Monday 1 November 2010

Safe at School challenges pill-for-13-year-olds pilot scheme

Safe at School has challenged a pilot scheme launched on the Isle of Wight through which pharmacies will supply hormonal birth control pills to teenagers without prescription.

Antonia Tully of Safe at School and a mother of four teenage children, told the media this morning:
"This is a sad and misguided move. It's sad because it is sexualising young teenagers and priming them for premature sex. It's misguided because over the last 10 years more than £200 million of taxpayers' money been spent on initiatives like this in England and Wales and have failed to have any benefit. Many more teenagers now have sexually-transmitted diseases, and registered abortions have continued at the same high level. The number of teenage births have declined slightly, but nowhere near the 50% target. This result suggests that schemes like this encourage illegal under-age sex, and expose more young people to risk."

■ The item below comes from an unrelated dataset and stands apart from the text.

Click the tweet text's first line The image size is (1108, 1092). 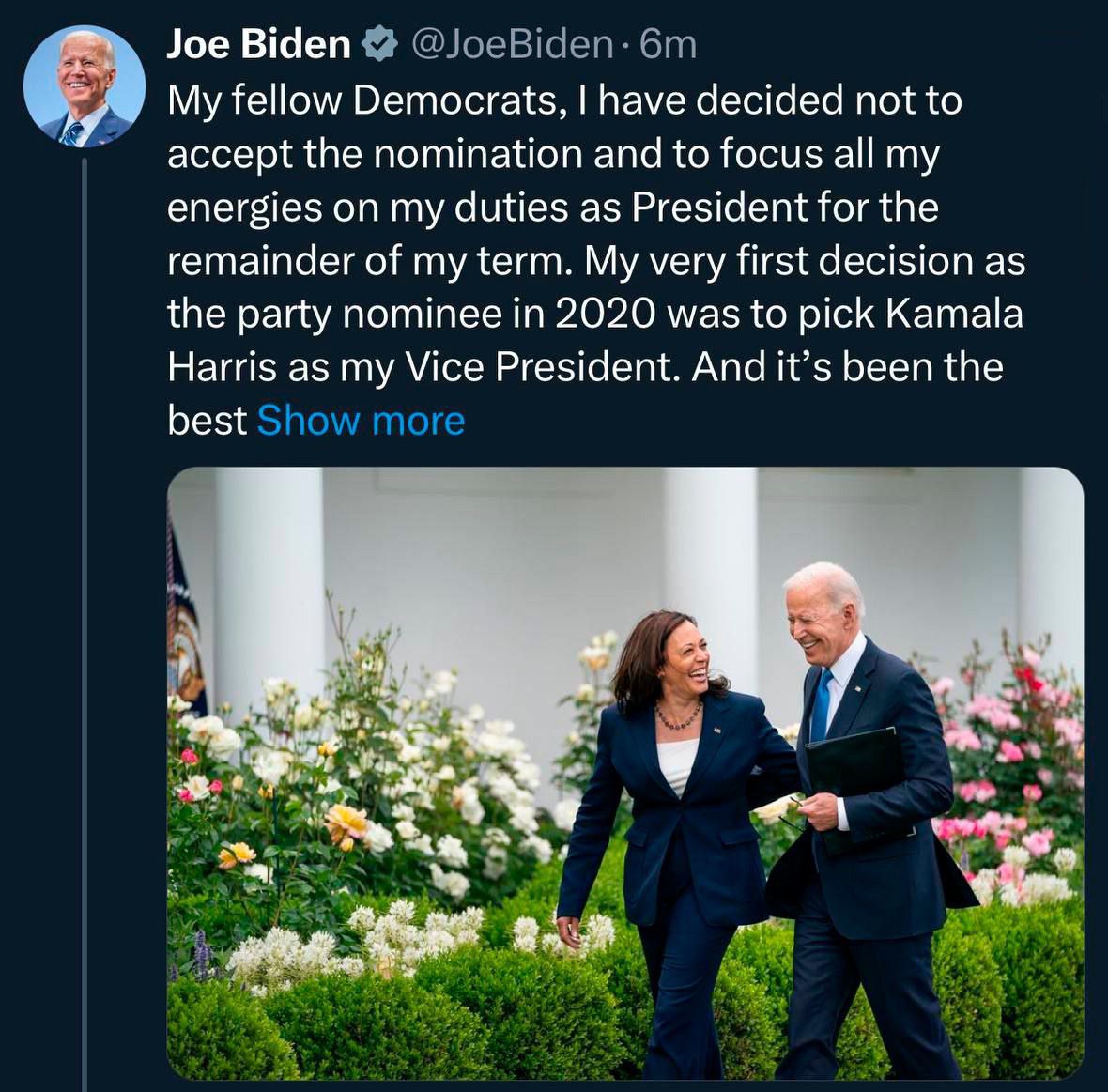coord(563,100)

"Schemes like this make all teenagers vulnerable to unintended pregnancies and sexually transmitte diseases. Teenagers need parenting, not pills. We need a new approach to the problem of teenage pregnancies, an approach that gets parents involved in this area of their children's lives. This means scrapping schemes which give under-age children contraceptives without their parents knowing anything about it and encourage abuse. I'd like to see programmes which promote self-esteem for teenagers - they deserve better than free contraceptives."